### What is asked
Render the listing below as a numbered list, from the line containing "Select the 127 height dimension" through the end of the listing, inclusive, omitting blank lines.

### Information provided
---
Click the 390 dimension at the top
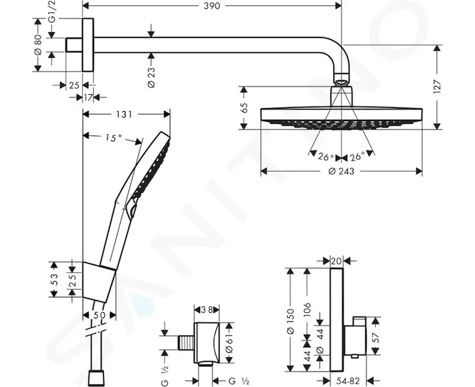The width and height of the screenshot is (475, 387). [212, 6]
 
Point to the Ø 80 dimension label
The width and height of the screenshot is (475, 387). [38, 45]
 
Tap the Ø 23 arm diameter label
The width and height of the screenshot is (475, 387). [151, 77]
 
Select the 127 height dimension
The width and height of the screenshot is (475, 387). [437, 87]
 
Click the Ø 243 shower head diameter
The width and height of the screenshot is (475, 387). [341, 172]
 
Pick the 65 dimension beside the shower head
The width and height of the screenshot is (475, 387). [245, 108]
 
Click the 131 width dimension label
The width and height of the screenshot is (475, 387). [125, 114]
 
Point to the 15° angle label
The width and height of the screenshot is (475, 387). [114, 138]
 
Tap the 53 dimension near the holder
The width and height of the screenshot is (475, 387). [54, 279]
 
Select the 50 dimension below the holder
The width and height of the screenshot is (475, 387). [99, 315]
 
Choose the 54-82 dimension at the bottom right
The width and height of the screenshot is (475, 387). [347, 381]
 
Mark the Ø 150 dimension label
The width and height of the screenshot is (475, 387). [290, 321]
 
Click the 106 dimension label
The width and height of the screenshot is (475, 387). [307, 310]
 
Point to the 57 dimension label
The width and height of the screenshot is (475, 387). [376, 337]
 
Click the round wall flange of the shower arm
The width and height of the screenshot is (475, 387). [88, 45]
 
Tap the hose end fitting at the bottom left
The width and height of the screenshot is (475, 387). [96, 378]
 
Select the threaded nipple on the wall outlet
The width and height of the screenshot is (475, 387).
---
### Written reply
1. Select the 127 height dimension
2. The width and height of the screenshot is (475, 387). [437, 87]
3. Click the Ø 243 shower head diameter
4. The width and height of the screenshot is (475, 387). [341, 172]
5. Pick the 65 dimension beside the shower head
6. The width and height of the screenshot is (475, 387). [245, 108]
7. Click the 131 width dimension label
8. The width and height of the screenshot is (475, 387). [125, 114]
9. Point to the 15° angle label
10. The width and height of the screenshot is (475, 387). [114, 138]
11. Tap the 53 dimension near the holder
12. The width and height of the screenshot is (475, 387). [54, 279]
13. Select the 50 dimension below the holder
14. The width and height of the screenshot is (475, 387). [99, 315]
15. Choose the 54-82 dimension at the bottom right
16. The width and height of the screenshot is (475, 387). [347, 381]
17. Mark the Ø 150 dimension label
18. The width and height of the screenshot is (475, 387). [290, 321]
19. Click the 106 dimension label
20. The width and height of the screenshot is (475, 387). [307, 310]
21. Point to the 57 dimension label
22. The width and height of the screenshot is (475, 387). [376, 337]
23. Click the round wall flange of the shower arm
24. The width and height of the screenshot is (475, 387). [88, 45]
25. Tap the hose end fitting at the bottom left
26. The width and height of the screenshot is (475, 387). [96, 378]
27. Select the threaded nipple on the wall outlet
28. The width and height of the screenshot is (475, 387).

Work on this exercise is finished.